┌─ Passage given

Darkroom Blues
Photography has given me a pleasant outlook to daily events. And it has been so for more than 30 years. Becoming a parent was the perfect “excuse” for taking thousands of shots each year. Yes, thousands of frames found their place on a B&W film I lovingly developed in my darkroom. I checked the negatives, decided on one or two good ones, and printed them on matte paper. Many found their place on walls, in many settings.
Ani was my favorite model. As a baby, a toddler, a budding teenager, and a young woman. Ani was made for photography. And my photography was made for her. Her eyes were soo deep, soo hazel, so telling. Her hair was night-dark, her smile the dream of any father. I used miles and miles of pellicle to catch that smile.
… On July 17 I saw Ani for the last time. It was in the funeral home, early morning. I took my camera with me. For the last pictures. And I took a roll-worth of shots. I do not know how I focused the old rangefinder. I was in a fog. I was not there. I could not say “smile, love”; I could not try to find an angle. Ani was a two dimensional, motionless, cold cadaver I was taking pictures of. About. From. But not thru. Never again will I be able to take a picture thru her, about her.

└─
┌─ Supplied material

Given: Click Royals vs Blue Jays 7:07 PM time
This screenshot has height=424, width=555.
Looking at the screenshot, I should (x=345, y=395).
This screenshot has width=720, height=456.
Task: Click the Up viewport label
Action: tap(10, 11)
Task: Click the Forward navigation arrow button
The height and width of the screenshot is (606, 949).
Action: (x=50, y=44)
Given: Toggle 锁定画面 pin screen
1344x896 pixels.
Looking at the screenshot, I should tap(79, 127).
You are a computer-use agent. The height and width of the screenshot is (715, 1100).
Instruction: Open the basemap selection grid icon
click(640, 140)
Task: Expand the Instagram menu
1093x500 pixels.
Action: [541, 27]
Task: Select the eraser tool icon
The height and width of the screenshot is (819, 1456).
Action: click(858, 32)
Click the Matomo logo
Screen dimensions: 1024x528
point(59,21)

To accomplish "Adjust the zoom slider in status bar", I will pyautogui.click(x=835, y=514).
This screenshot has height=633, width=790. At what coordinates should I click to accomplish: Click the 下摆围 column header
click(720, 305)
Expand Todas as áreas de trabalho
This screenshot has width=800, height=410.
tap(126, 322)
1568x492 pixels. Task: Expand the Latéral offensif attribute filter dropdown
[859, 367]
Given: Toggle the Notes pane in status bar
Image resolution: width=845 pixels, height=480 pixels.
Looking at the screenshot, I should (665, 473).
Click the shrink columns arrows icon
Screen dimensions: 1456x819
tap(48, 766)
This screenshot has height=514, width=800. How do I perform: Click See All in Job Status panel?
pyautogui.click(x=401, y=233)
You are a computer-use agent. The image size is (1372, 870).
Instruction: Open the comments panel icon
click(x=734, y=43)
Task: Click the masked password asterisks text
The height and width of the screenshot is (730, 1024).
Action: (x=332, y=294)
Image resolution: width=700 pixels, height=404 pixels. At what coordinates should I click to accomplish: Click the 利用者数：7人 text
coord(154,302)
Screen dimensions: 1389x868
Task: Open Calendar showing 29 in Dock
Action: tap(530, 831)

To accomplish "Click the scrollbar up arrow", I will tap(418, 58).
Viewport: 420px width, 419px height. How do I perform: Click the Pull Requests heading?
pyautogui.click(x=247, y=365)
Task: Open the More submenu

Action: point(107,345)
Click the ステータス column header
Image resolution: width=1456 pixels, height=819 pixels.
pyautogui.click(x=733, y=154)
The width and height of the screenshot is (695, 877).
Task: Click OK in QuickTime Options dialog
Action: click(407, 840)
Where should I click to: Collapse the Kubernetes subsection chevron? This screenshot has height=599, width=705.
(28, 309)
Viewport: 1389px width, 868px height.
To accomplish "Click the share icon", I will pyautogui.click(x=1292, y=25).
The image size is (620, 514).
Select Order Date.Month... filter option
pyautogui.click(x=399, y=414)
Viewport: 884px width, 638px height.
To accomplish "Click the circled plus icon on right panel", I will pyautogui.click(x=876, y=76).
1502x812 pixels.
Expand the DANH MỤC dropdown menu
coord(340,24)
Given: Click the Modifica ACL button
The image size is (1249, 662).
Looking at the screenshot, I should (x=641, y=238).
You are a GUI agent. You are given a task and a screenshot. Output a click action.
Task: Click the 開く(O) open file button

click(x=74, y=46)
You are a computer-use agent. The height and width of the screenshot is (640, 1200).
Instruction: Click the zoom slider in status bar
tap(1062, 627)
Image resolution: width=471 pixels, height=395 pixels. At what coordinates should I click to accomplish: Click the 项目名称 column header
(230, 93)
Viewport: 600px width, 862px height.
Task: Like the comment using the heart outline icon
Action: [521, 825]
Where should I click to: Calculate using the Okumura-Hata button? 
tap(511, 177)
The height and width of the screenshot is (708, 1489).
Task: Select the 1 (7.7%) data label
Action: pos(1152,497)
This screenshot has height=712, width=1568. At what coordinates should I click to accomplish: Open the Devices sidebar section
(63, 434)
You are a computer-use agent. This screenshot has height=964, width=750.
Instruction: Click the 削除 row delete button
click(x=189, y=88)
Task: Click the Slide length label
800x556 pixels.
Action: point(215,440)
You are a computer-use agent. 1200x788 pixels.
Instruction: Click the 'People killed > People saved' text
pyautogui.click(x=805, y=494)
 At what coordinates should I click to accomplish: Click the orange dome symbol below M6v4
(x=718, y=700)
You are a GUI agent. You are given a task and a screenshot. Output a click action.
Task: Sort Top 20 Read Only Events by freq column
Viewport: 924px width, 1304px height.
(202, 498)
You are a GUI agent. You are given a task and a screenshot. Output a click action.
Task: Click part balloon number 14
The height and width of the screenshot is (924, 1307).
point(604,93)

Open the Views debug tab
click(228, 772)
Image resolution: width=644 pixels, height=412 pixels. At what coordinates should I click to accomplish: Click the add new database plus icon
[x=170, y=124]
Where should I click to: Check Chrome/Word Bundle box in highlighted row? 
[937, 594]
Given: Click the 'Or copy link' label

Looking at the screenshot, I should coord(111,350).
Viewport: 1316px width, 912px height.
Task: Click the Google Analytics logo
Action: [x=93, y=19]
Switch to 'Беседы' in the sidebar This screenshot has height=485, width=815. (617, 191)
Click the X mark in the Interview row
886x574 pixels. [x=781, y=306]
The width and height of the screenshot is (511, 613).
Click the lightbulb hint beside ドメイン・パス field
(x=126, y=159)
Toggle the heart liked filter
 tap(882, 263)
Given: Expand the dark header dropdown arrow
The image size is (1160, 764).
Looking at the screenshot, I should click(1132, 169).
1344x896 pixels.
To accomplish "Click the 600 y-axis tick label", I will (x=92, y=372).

└─

Given task A: In the essay, on what date did the writer see Ani for the last time?
Given task B: Reproduce the rows from the line with "You are a computer-use agent. The image" up to and including the line with "will tap(418, 58).".
The essay and the rows come from separate, unrelated sources.

Full output A: July 17.

Full output B:
You are a computer-use agent. The image size is (1372, 870).
Instruction: Open the comments panel icon
click(x=734, y=43)
Task: Click the masked password asterisks text
The height and width of the screenshot is (730, 1024).
Action: (x=332, y=294)
Image resolution: width=700 pixels, height=404 pixels. At what coordinates should I click to accomplish: Click the 利用者数：7人 text
coord(154,302)
Screen dimensions: 1389x868
Task: Open Calendar showing 29 in Dock
Action: tap(530, 831)

To accomplish "Click the scrollbar up arrow", I will tap(418, 58).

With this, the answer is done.